Run OpenShell Gateway Inside a Dedicated MicroVM

[drew]

We are moving the OpenShell gateway from direct host Docker integration into a dedicated microVM runtime. The implementation uses libkrun to boot a lightweight VM that runs k3s directly with containerd inside the guest, with user-mode networking handling host-to-guest connectivity instead of relying on Docker on the host.

Motivation

This would give us a cleaner architecture for both reliability and security. On the reliability side, it reduces our dependence on the host’s container runtime and networking behavior, which is where a lot of environment-specific issues tend to show up: differences across Docker implementations, bridge and port-forwarding behavior, DNS/NAT quirks, and lifecycle drift between what the gateway expects and what the host actually does.

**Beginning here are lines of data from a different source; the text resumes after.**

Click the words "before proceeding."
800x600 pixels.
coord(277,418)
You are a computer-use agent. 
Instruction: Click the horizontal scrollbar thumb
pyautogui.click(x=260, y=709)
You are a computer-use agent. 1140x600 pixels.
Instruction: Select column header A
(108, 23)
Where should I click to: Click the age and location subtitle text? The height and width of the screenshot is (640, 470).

A microVM gives us a narrower, more controlled runtime boundary, so gateway startup, networking, and control-plane behavior can become much more consistent across machines.

On the security side, this is an even stronger improvement. Running the gateway inside a microVM gives us a real isolation boundary instead of relying on direct host-container integration. It also means we no longer need to depend on privileged containers for core gateway behavior, which removes a meaningful class of risk from the design. Rather than asking the host container stack for elevated access and then building around those assumptions, we can move that responsibility into a dedicated VM boundary with a more explicit and defensible security model.

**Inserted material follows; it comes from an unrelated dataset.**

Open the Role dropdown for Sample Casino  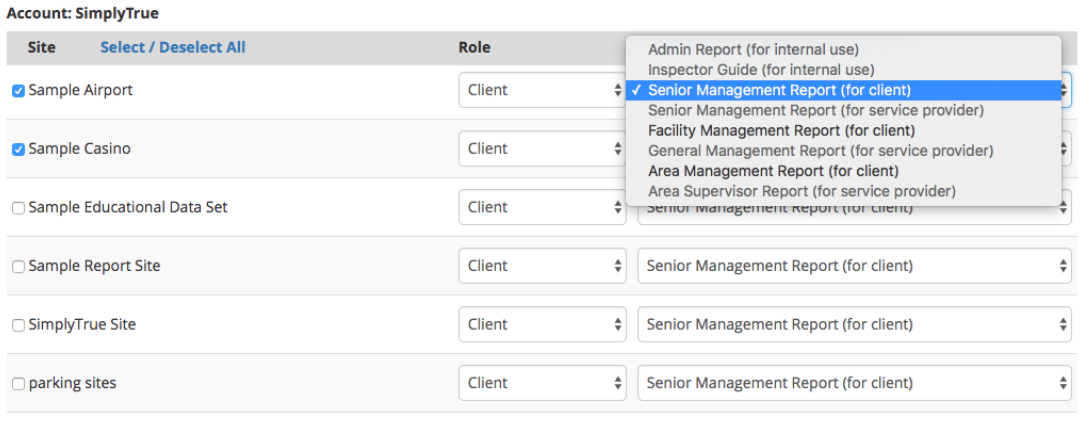543,149
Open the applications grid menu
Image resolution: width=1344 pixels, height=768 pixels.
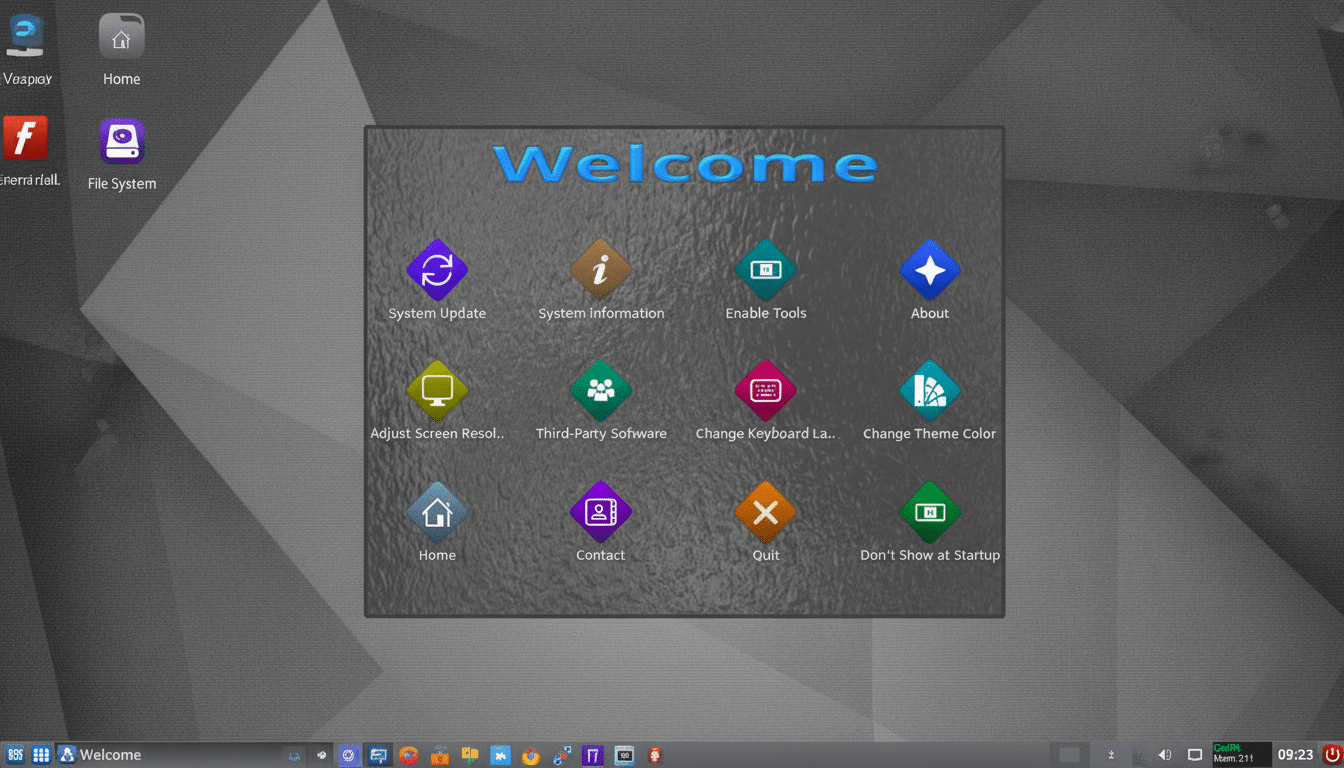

At a high level, this means treating the gateway as a self-contained control-plane appliance with its own runtime, networking model, and storage model, instead of as a host process tightly coupled to Docker. Over time, the architecture should aim to reduce or eliminate Docker-specific host lifecycle logic and replace it with a VM-backed gateway runtime that is more predictable, more portable, and more secure.

Implementation

Current direction is to use libkrun to boot the gateway inside a lightweight microVM, with the control plane running inside that guest rather than directly against the host container runtime. Networking can be handled through a user-mode path such as gvproxy, which gives us explicit host-to-guest port forwarding without depending on host Docker bridge behavior.

[areporeporepo]

This looks like an excellent architectural move.

Coming from the perspective of building local agent sandboxes (like OpenClaw/NemoClaw), relying on host-level Docker for the gateway constantly introduces networking edge cases and lifecycle drift depending on the user's OS and container daemon. Moving to a control-plane appliance via a microVM provides a drastically stronger security boundary without the typical VM-based GPU passthrough headaches, since the gateway mostly acts as an inference proxy (inference.local).

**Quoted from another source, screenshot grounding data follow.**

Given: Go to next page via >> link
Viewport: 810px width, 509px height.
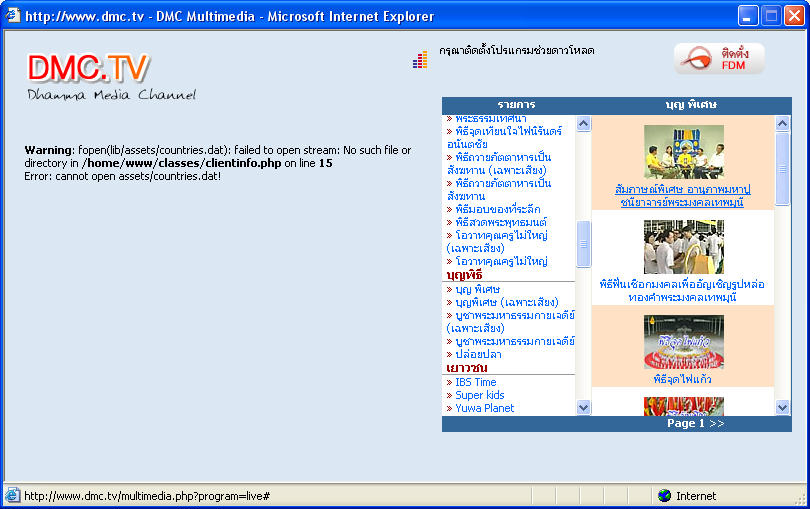Looking at the screenshot, I should [717, 424].
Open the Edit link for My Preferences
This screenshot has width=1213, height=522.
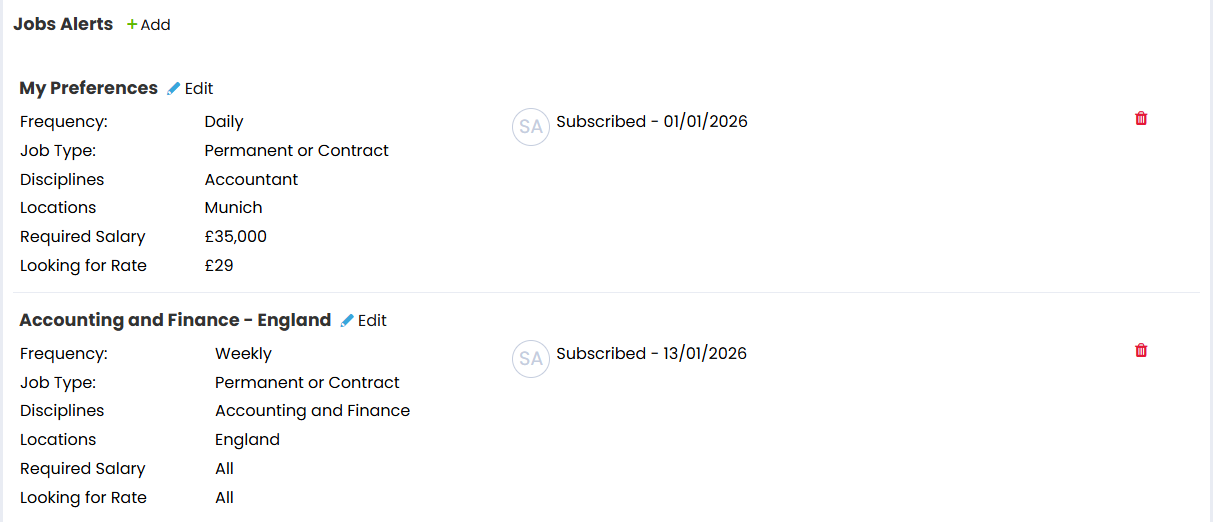coord(199,88)
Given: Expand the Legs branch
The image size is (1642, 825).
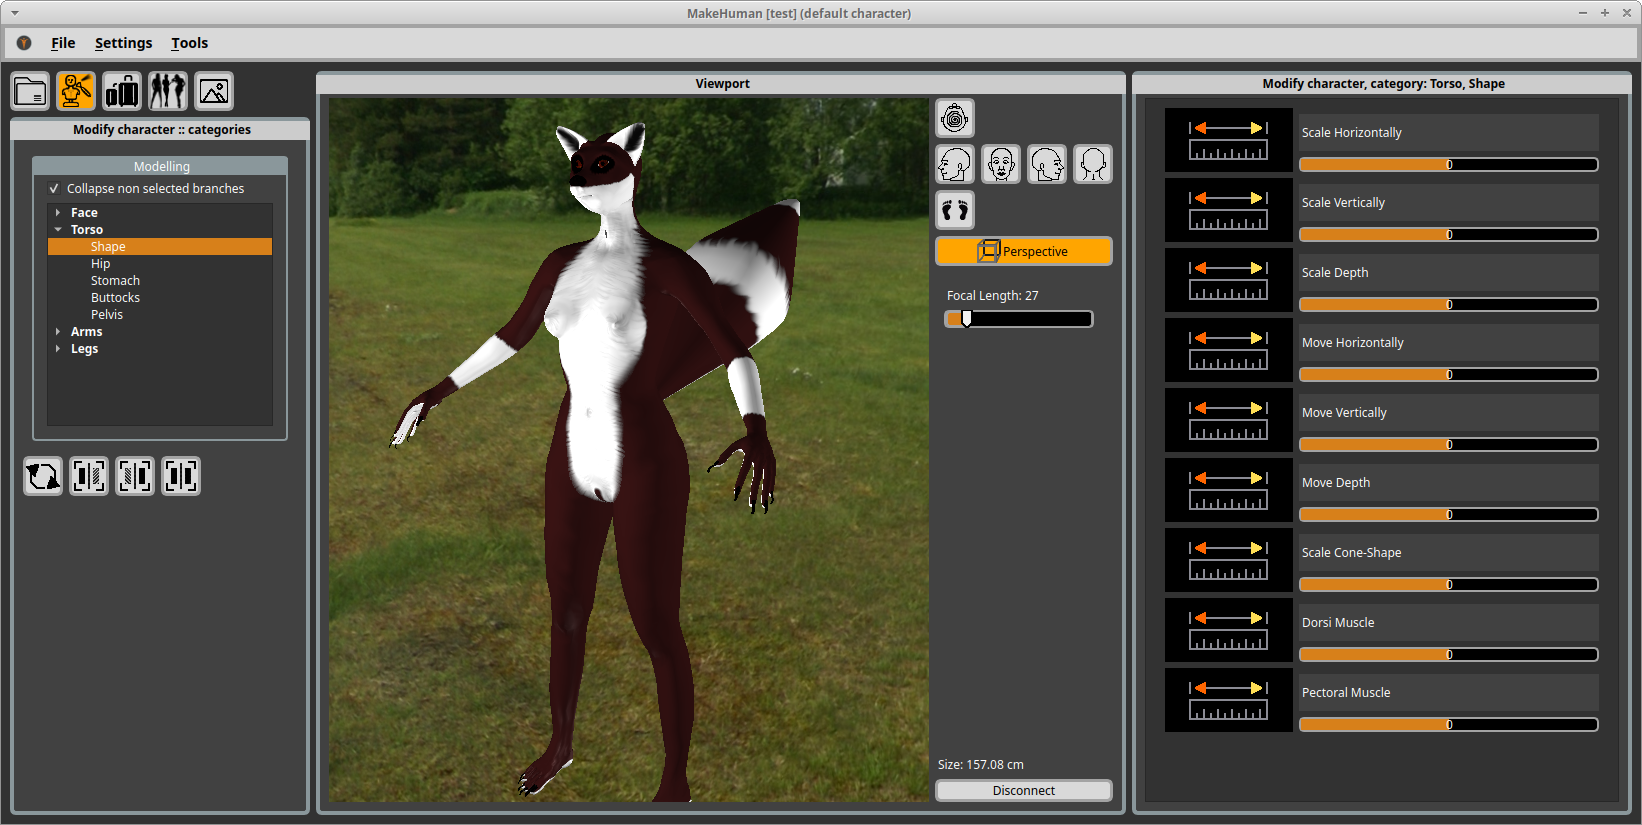Looking at the screenshot, I should (x=58, y=349).
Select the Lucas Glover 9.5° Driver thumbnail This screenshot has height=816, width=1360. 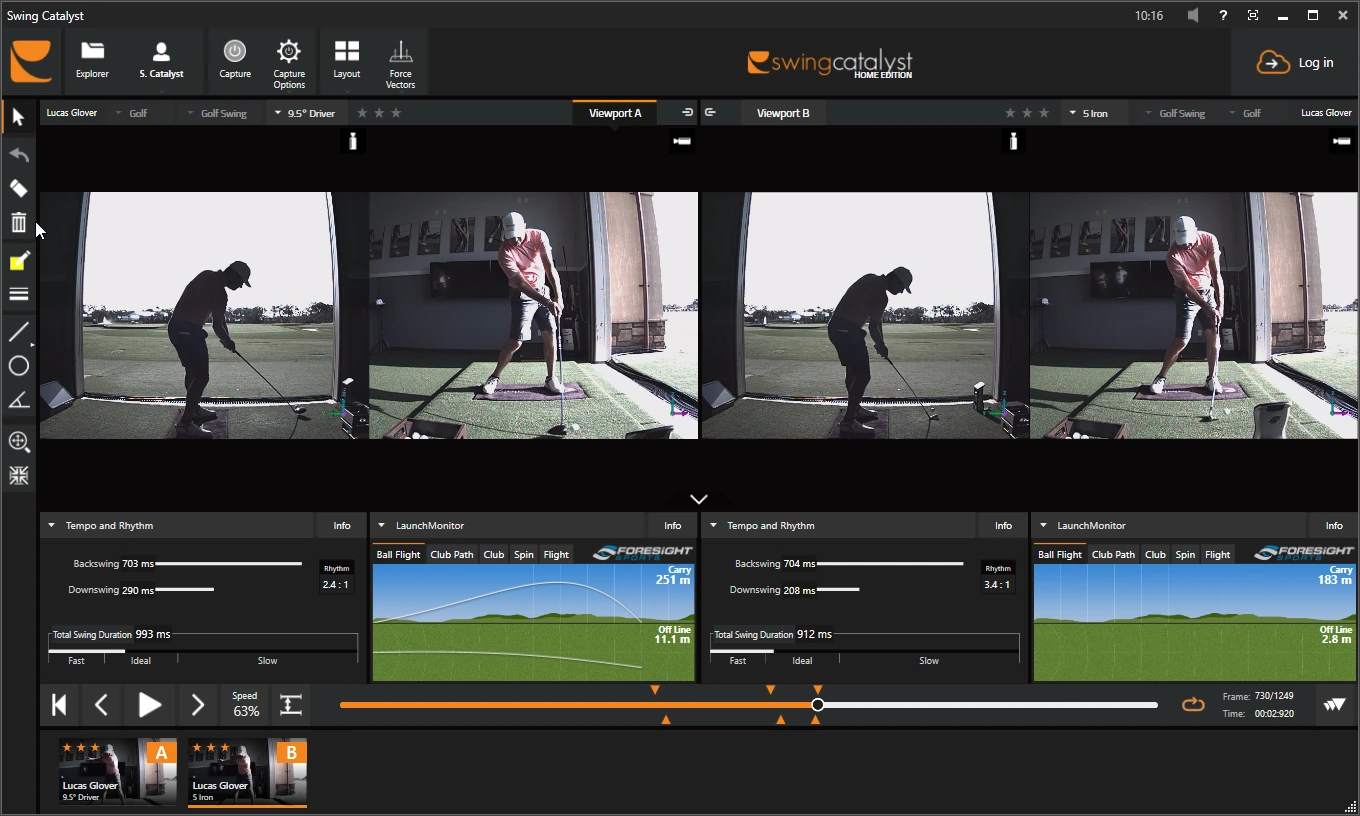118,772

Looking top-down at the current architecture, I do have a few implementation considerations for this migration:

1. Guest Kernel Security Features: The current agent isolation relies on Landlock FS and Seccomp BPF. Since the microVM will use its own kernel instead of the host's, we need to ensure the custom kernel booted by libkrun is explicitly compiled with CONFIG_SECURITY_LANDLOCK=y and CONFIG_SECCOMP_FILTER=y, otherwise the sandbox security guarantees will degrade.
2. SQLite Persistence vs virtio-fs: The openshell-server StatefulSet relies on SQLite (/var/openshell/openshell.db). If the microVM uses virtio-fs to map this from the host, SQLite can sometimes suffer from locking issues or corruption across the host-guest boundary. It might be safer to use a raw virtual block device (ext4) for the data partition.
3. File Sync Throughput on gvproxy: The CLI currently relies on tar-over-SSH for file syncing. While gvproxy is fantastic for API and proxy traffic (similar to the benefits of gVisor's network stack in Modal but purely in user-space), user-mode networking can sometimes CPU-bottleneck on high-bandwidth TCP streams. Has the file sync throughput been benchmarked over gvproxy for large repositories?

Fully support the shift to libkrun for this!